- What you need to do
Convert the entries into a JSON list of strings, one string per line with blank lines left out. Start at the line containing "Plissee - Faltstores (244, 148)" and end at the last entry, including both.

Entries in a dataset:
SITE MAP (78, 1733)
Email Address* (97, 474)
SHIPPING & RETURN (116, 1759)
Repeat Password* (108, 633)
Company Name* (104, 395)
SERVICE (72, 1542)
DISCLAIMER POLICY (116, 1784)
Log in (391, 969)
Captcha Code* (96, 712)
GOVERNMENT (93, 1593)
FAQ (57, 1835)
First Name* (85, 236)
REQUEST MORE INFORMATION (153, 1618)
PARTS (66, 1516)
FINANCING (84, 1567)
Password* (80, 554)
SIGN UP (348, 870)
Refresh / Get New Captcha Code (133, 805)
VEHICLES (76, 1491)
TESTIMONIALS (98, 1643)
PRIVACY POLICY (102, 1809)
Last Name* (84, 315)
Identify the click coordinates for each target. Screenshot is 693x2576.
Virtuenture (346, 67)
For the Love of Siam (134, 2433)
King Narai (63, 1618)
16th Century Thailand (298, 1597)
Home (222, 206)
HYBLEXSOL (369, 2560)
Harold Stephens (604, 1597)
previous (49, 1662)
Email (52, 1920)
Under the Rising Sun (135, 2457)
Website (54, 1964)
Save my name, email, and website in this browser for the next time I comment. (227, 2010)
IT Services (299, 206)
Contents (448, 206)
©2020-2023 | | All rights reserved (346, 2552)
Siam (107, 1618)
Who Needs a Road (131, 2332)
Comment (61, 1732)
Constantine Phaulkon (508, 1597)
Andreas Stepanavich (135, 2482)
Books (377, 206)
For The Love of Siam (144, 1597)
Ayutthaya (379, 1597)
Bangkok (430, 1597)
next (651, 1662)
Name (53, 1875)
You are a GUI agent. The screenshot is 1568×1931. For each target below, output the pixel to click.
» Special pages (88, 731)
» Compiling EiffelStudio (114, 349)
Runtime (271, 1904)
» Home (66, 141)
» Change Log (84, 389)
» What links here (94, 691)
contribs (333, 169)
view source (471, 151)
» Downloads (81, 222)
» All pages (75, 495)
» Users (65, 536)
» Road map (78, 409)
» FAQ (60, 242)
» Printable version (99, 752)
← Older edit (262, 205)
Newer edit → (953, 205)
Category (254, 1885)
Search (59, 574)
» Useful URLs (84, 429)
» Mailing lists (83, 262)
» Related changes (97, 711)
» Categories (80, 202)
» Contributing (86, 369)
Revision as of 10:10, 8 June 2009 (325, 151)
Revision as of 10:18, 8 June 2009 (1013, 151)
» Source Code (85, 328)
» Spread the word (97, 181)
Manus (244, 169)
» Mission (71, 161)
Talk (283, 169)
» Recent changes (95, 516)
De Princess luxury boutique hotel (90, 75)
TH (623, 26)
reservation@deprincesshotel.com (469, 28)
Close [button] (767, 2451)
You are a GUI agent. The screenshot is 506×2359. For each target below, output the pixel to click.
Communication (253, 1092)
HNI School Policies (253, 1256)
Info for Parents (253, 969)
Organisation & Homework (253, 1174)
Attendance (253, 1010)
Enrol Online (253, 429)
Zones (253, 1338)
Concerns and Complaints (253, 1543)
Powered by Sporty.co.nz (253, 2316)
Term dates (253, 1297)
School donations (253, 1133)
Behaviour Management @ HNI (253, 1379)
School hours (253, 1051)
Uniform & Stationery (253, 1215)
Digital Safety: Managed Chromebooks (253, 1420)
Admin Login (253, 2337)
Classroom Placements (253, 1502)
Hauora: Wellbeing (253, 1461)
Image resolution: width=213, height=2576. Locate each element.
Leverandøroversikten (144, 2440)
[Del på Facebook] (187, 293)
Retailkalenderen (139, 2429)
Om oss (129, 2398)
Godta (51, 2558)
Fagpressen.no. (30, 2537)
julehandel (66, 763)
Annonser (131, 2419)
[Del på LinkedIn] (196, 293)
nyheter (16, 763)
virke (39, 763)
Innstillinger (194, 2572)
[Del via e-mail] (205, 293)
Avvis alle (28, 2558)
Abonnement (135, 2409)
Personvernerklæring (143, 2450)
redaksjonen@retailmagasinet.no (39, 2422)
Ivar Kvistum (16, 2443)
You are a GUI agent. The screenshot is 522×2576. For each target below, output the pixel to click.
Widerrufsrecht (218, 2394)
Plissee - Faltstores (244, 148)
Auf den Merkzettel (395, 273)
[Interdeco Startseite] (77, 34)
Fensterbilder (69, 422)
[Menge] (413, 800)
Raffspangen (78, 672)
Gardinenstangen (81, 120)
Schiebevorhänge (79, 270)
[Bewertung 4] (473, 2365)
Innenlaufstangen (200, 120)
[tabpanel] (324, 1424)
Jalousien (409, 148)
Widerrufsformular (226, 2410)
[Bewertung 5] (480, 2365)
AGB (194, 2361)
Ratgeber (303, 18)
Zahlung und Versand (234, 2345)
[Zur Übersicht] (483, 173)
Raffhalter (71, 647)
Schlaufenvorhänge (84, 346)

- Answer to the problem
[
  "Plissee - Faltstores (244, 148)",
  "Auf den Merkzettel (395, 273)",
  "[Interdeco Startseite] (77, 34)",
  "Fensterbilder (69, 422)",
  "[Menge] (413, 800)",
  "Raffspangen (78, 672)",
  "Gardinenstangen (81, 120)",
  "Schiebevorhänge (79, 270)",
  "[Bewertung 4] (473, 2365)",
  "Innenlaufstangen (200, 120)",
  "[tabpanel] (324, 1424)",
  "Jalousien (409, 148)",
  "Widerrufsformular (226, 2410)",
  "[Bewertung 5] (480, 2365)",
  "AGB (194, 2361)",
  "Ratgeber (303, 18)",
  "Zahlung und Versand (234, 2345)",
  "[Zur Übersicht] (483, 173)",
  "Raffhalter (71, 647)",
  "Schlaufenvorhänge (84, 346)"
]